L’année dernière, ces derniers ont fait face à une réduction de 50 % de leur chiffre d’affaires, en raison de la pandémie. Depuis janvier 2021, ces pertes sont entre 20 et 30 %. L’essentiel des ventes se déroulant la nuit, le couvre-feu n’a pas facilité les choses. Face aux pertes dues aux récentes émeutes, le message des gérants à l’Etat du Sénégal est très clair : ‘’Aidez-nous à relever nos stations et à conserver les emplois.’’
‘’Nous sommes prêts à vous accompagner’’
En vue de répondre à cet appel, le ministère de tutelle a lancé une phase d’évaluation des pertes qui devrait aboutir à un accompagnement. ‘’Il faudrait qu’on fasse l’état des lieux et voir quels sont les dégâts. Parmi les stations ciblées, Total souffre le plus. Or, ce sont des Sénégalais bon teint qui, pour la plupart, ont démarré au bas de l’échelle. Ce n’est pas le bien de Total qu’on a détruit, mais le bien des Sénégalais. On nous dit qu’on vole parce qu’on avait faim, mais c’est le dur labeur de l’autre qui est impacté. On peut ne pas être d’accord, mais échanger dans la paix. Cette image n’honore pas notre pays. L’État doit répondre à la demande d’emploi de quatre millions de Sénégalais. Mais ces actes font régresser l’Etat dans ses efforts de réduction de chômage’’, détaille la ministre du Pétrole et des Énergies.
Pour Mme Sophie Gladima, le Sénégal en sort perdant, tant en termes d’emploi que d’argent (fiscalité), en plus du fait que des pères de famille se voient ôter du pain de la bouche. Surtout que la politique d’assurance ne couvre pas les pertes de ce type. ‘’Nous sommes prêts à vous accompagner. On ne pourra peut-être pas tout faire, mais on essaiera de faire le maximum pour relever rapidement ces entreprises. Nous devons connaître le nombre de tribunaux, de mairies, d’ambulances et d’écoles saccagés, faire le point de tous les dégâts et on va prioriser. La priorité, aujourd’hui, c’est de calmer et d’apaiser, de revenir à un Etat de droit. On peut s’opposer, mais dans la sérénité. Vu la situation, les investisseurs auront-ils le courage de venir investir ? Une économie ne peut pas tenir avec ça. Réfléchissons avant d’agir’’, ajoute l’autorité.
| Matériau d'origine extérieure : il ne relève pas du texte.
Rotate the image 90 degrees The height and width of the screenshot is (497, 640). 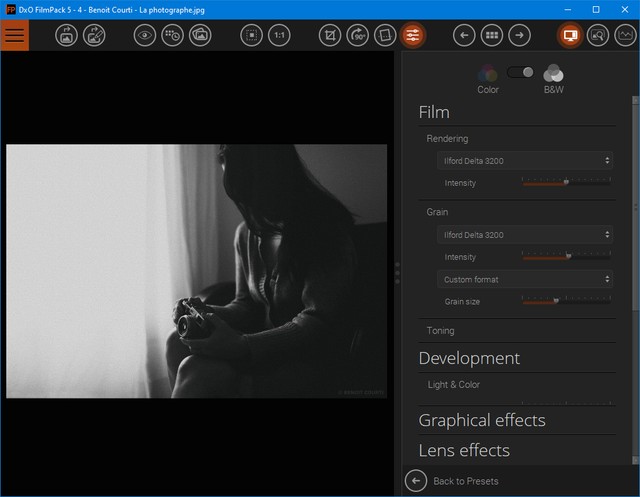(x=358, y=35)
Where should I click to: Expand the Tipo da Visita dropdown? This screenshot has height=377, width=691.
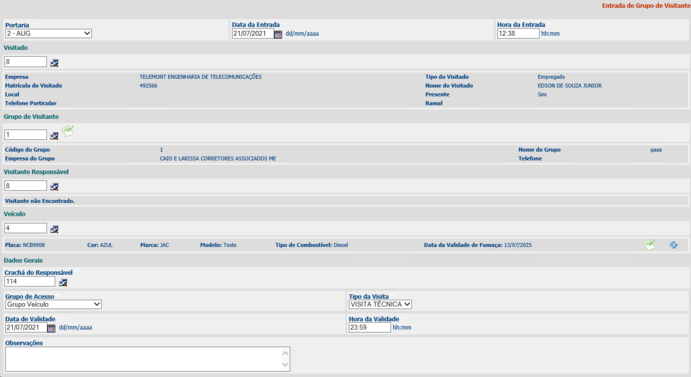point(380,304)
Le bilan, selon la ministre, aurait pu être plus dramatique, si ces stations avaient explosé. Elle en appelle au calme et à la sérénité, car toute déstabilisation du Sénégal permettrait à des étrangers de bénéficier des ressources naturelles que sont le gaz et le pétrole. Ces ressources constituent une opportunité économique, mais également en termes de transfert de technologie.
Par ailleurs, la tutelle plaide pour des émissions éducatives dans les médias, allant dans le sens de la préservation du bien commun. Pour l’heure, aucune pénurie de gaz et de pétrole n’est à signaler.